Por conta dos últimos acontecimentos dentro do PT, o resultado é um partido tensionado, dividido entre interesses individuais, lealdades antigas e disputas por sobrevivência eleitoral.
E o governador Rafael, no meio disso tudo, tenta manter o equilíbrio.
Rafael apaga incêndios
E evita confrontos. Administra egos. Tenta proteger alianças.
Mas cada recuo público deixa uma marca.
E a pergunta que começa a surgir no ambiente político do Piauí é inevitável: até quando o governo conseguirá manter a unidade interna do PT sem pagar um preço eleitoral por isso?
ORAÇÃO DO DIA!
Oi, Deus! Entrego este novo dia e todos os meus planos em Tuas mãos. Que prevaleça sempre a Tua vontade, pois os Teus planos são maiores e melhores que os meus. Amém!
Versículo do dia:
“Agrada-me fazer a tua vontade, ó Deus meu; dentro do meu coração, está a tua lei”.
(Salmos 40,8) BOM DIA! A PAZ DO SENHOR JESUS CRISTO.
Dr. Reynaldo França e Arimateia Azevedo
Na noite desse domingo, deu-se um encontro de duas personalidades que praticamente iniciaram, na mesma época - começo dos anos 70 - suas carreiras profissionais: o médico Reynaldo Tajra França e o jornalista Arimateia Azevedo.
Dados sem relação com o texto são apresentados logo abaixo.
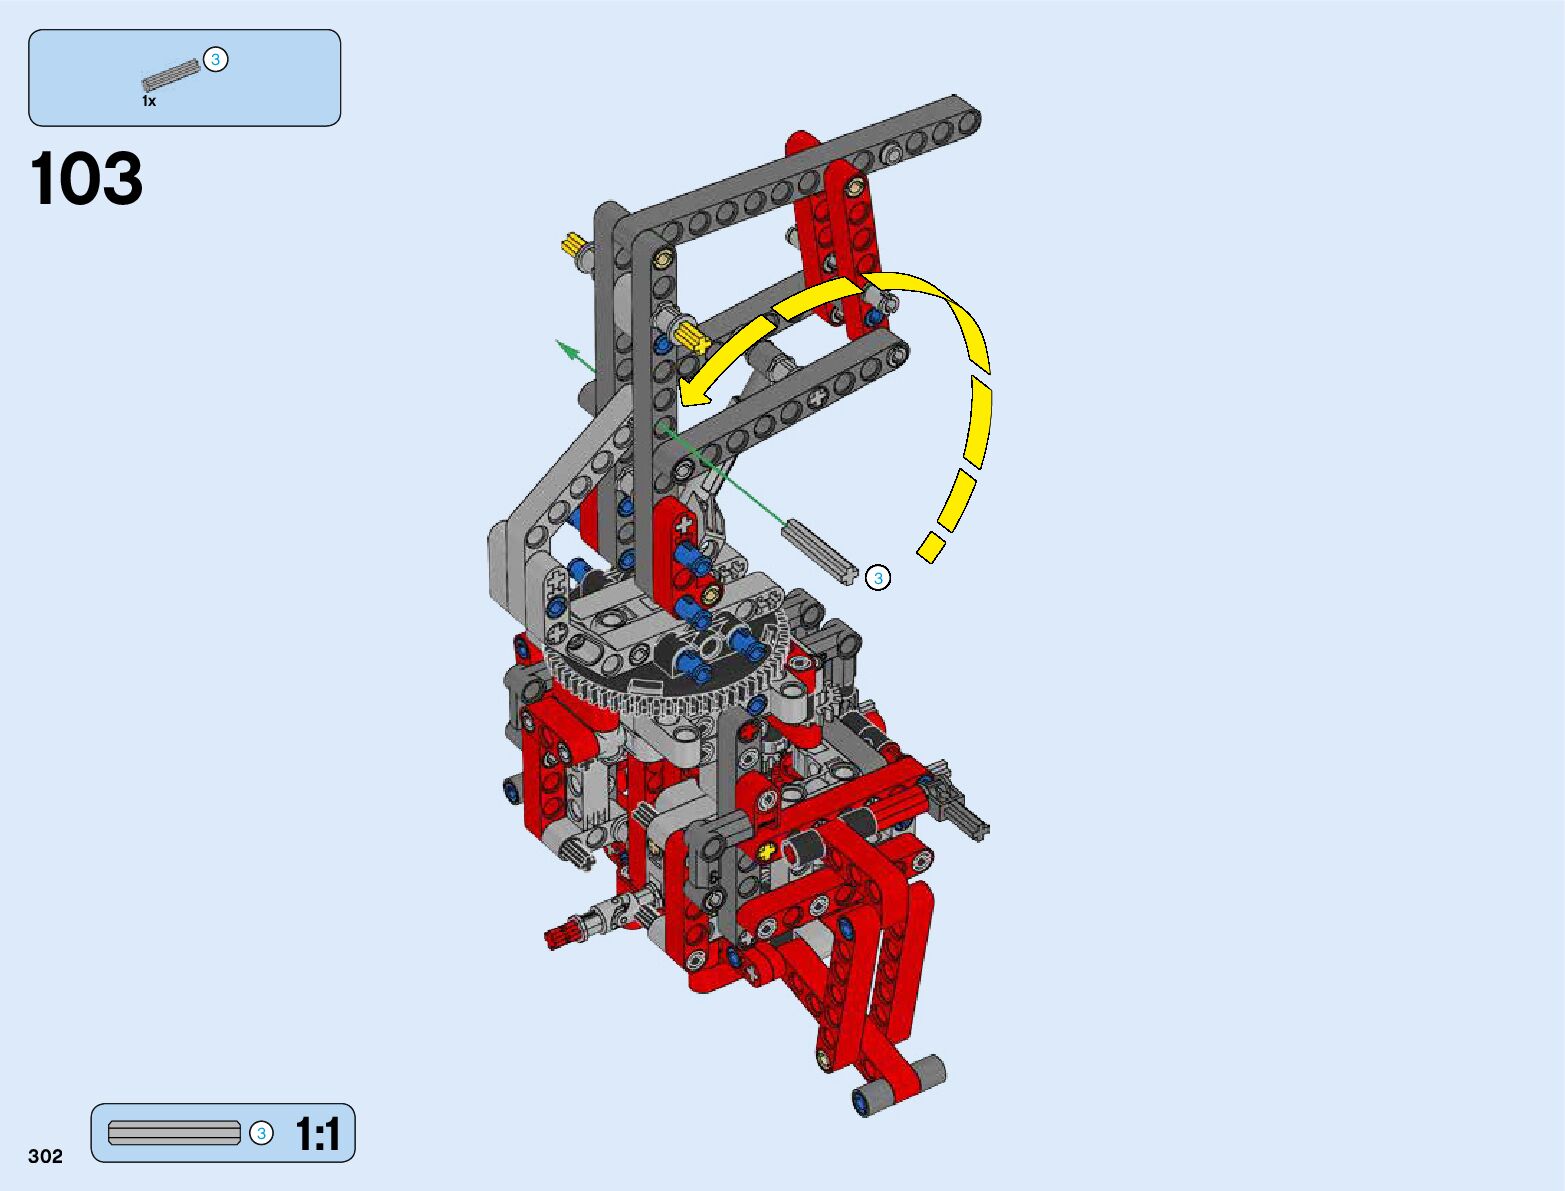Click the floating grey axle in the diagram
Screen dimensions: 1565x1191
(821, 548)
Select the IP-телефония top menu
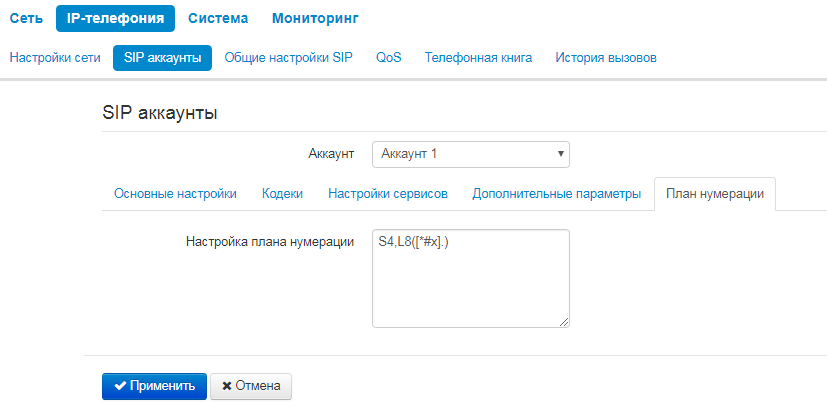This screenshot has width=827, height=410. pos(115,18)
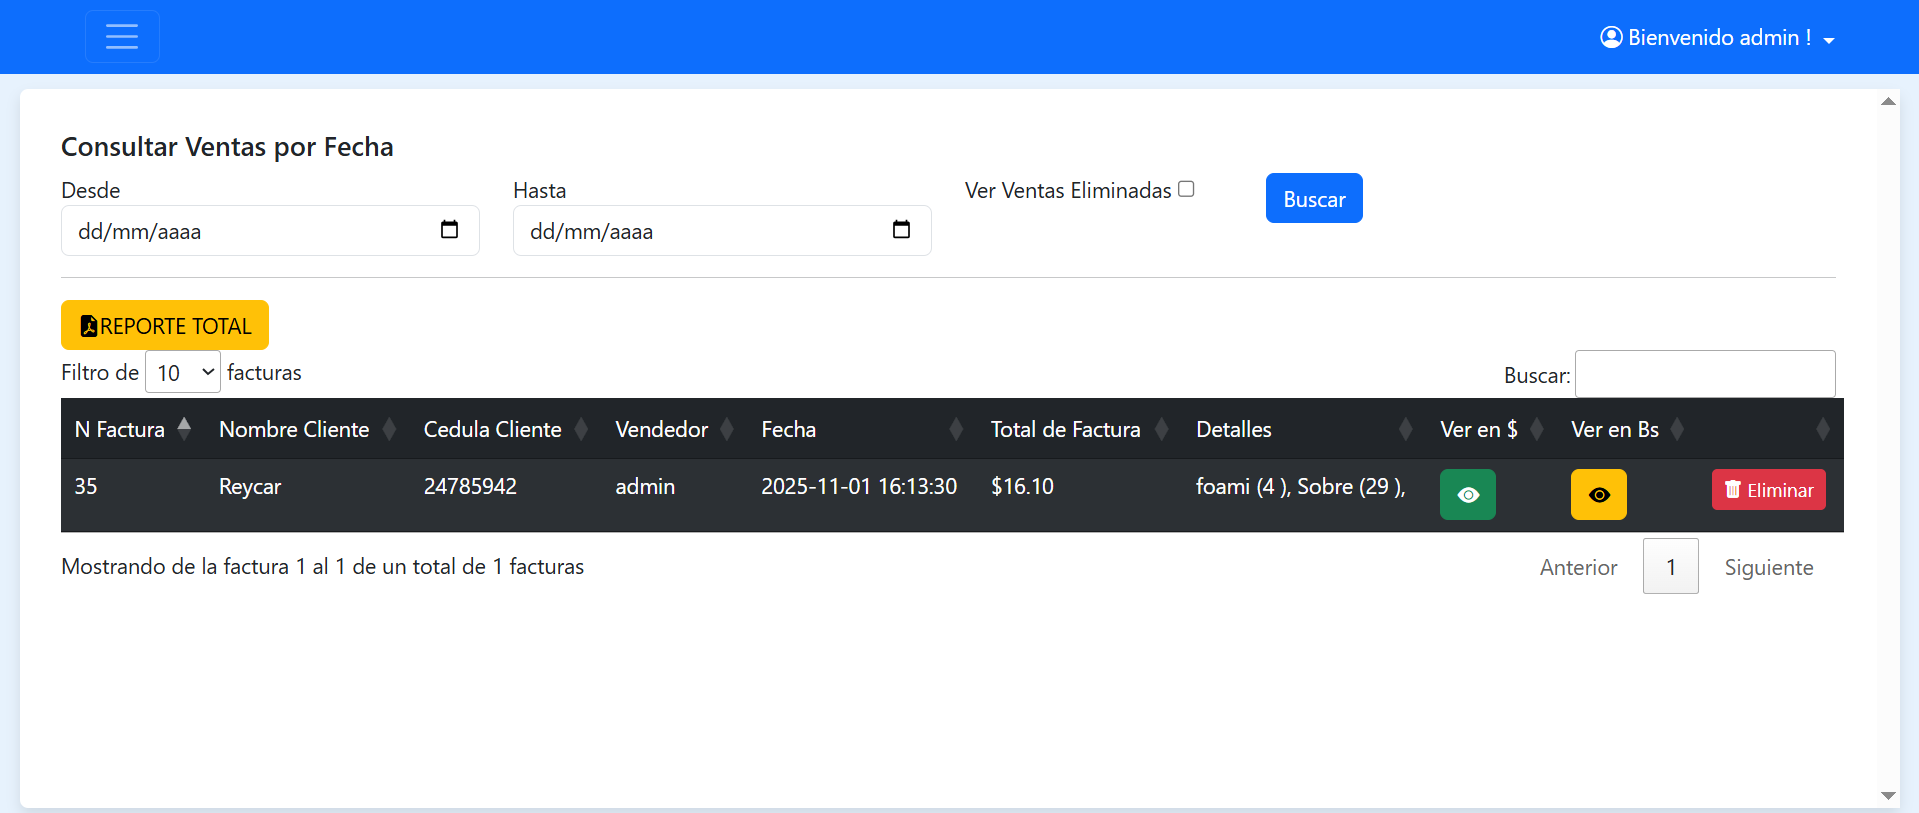
Task: Sort by Nombre Cliente column header
Action: click(x=294, y=429)
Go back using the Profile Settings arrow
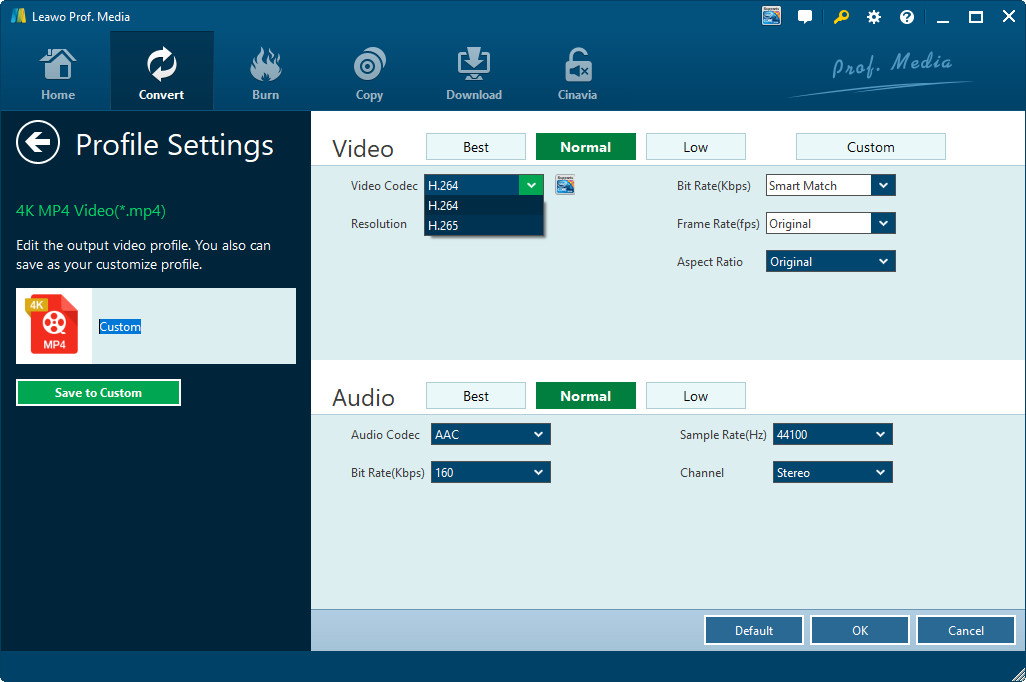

O encontro, fortuito, deu-se no Favorito Forneria, em Teresina.
A história de um plantão
Arimateia Azevedo contou à mesa - de Reynaldo, de irmão, filho e genro dele - que ambos se conheceram num plantão de Reinaldo, recém-formado, no Pronto Socorro do HGV. Azevedo havia acompanhado um amigo acidentado e encontrou Reynaldo conversando com populares e motoristas de táxi. O médico contava casos de sua recém-formatura no Ceará. O jornalista disse que estava indo fazer vestibular em São Luís - à época não existia em Teresina.
E aí vem a palavra mágica, incentivadora de Reynaldo: “vá, cada piauiense que disputa trabalho lá fora é um deles a menos”.
Arimateia Azevedo foi, disputou uma vaga no jornal O Imparcial e, certamente, um ludovicense deixou de ganhar. Era, bem diferente de hoje, o peso/valor do mérito.
E assim, contou Arimateia, foi por onde passou e Dr. Reynaldo, 81 anos, completava: “um a menos”.
Um detalhe: até ontem, os dois nunca haviam se encontrado.
Victor Paixão desembarcou
O vereador Victor Paixão (PSD), de São Raimundo Nonato, resolveu mudar de lado. Aliado histórico da família Castro na região, ele anunciou que não fará mais campanha para o governador Rafael Fonteles (PT).
Em tom de desabafo, mandou o recado: disse que o grupo governista “teve muito tempo de 2003 para cá” e que, agora, ficará “do lado da mudança”.
Não será o primeiro e nem o último
O movimento é mais um sinal de desgaste em bases do interior que, até então, orbitavam com relativa fidelidade o núcleo político ligado ao Palácio de Karnak.